- DATA -
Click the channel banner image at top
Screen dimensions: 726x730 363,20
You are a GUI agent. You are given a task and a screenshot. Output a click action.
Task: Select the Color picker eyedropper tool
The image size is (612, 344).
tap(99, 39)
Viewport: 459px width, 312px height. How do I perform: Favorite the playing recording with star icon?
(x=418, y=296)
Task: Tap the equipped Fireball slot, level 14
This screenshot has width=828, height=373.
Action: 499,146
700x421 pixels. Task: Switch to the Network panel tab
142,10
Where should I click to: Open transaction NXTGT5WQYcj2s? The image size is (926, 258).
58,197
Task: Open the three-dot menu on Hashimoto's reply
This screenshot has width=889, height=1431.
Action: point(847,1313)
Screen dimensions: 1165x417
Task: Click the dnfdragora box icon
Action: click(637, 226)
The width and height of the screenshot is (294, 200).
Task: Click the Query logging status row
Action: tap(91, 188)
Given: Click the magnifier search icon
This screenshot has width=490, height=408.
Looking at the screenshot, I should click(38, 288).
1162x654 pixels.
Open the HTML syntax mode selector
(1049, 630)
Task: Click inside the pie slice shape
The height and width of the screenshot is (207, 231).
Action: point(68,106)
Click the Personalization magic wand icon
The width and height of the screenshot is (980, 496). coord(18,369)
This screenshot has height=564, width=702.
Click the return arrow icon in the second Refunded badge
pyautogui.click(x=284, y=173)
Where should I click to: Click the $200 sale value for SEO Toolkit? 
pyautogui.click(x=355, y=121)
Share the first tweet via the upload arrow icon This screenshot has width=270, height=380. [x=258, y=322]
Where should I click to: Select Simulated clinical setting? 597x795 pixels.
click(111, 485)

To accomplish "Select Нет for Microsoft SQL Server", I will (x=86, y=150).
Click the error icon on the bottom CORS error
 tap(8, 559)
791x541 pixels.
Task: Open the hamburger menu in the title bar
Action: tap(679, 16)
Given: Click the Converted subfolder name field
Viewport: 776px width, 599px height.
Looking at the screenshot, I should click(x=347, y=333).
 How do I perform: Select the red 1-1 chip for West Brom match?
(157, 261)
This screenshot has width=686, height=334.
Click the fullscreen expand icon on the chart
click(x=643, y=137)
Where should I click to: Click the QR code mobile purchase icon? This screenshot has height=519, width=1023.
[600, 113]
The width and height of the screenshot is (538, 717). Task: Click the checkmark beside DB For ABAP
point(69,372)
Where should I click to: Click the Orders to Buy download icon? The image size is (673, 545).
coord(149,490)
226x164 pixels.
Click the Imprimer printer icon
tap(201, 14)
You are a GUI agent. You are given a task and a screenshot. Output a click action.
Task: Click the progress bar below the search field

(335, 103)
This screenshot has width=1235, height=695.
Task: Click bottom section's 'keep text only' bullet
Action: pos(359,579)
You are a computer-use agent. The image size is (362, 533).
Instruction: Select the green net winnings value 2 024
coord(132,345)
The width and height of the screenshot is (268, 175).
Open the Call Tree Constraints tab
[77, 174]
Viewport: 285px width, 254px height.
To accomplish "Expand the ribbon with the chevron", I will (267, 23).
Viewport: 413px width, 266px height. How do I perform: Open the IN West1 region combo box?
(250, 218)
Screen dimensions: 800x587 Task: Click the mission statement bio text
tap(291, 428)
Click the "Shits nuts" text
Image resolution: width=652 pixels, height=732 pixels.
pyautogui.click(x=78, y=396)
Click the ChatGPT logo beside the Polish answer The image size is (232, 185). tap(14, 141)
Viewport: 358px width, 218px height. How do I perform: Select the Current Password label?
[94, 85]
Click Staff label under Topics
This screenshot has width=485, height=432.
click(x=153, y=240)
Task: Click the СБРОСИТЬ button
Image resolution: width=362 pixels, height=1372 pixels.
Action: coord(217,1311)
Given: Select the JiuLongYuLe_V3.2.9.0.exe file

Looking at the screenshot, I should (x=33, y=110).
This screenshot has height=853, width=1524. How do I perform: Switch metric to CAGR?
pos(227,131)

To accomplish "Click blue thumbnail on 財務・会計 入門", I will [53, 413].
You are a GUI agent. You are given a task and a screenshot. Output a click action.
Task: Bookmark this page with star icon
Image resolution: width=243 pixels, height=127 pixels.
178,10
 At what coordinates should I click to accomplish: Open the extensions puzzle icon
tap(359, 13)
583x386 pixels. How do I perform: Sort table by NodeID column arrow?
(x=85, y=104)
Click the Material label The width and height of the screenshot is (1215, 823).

- WHAT IS REQUIRED -
In the records above, find the line with "Click the return"; write out exactly that line and each one after it, stopping after the line with "Given: Click the Converted".

- WORKED SOLUTION -
Click the return arrow icon in the second Refunded badge
pyautogui.click(x=284, y=173)
Where should I click to: Click the $200 sale value for SEO Toolkit? 
pyautogui.click(x=355, y=121)
Share the first tweet via the upload arrow icon This screenshot has width=270, height=380. [x=258, y=322]
Where should I click to: Select Simulated clinical setting? 597x795 pixels.
click(111, 485)

To accomplish "Select Нет for Microsoft SQL Server", I will (x=86, y=150).
Click the error icon on the bottom CORS error
 tap(8, 559)
791x541 pixels.
Task: Open the hamburger menu in the title bar
Action: tap(679, 16)
Given: Click the Converted subfolder name field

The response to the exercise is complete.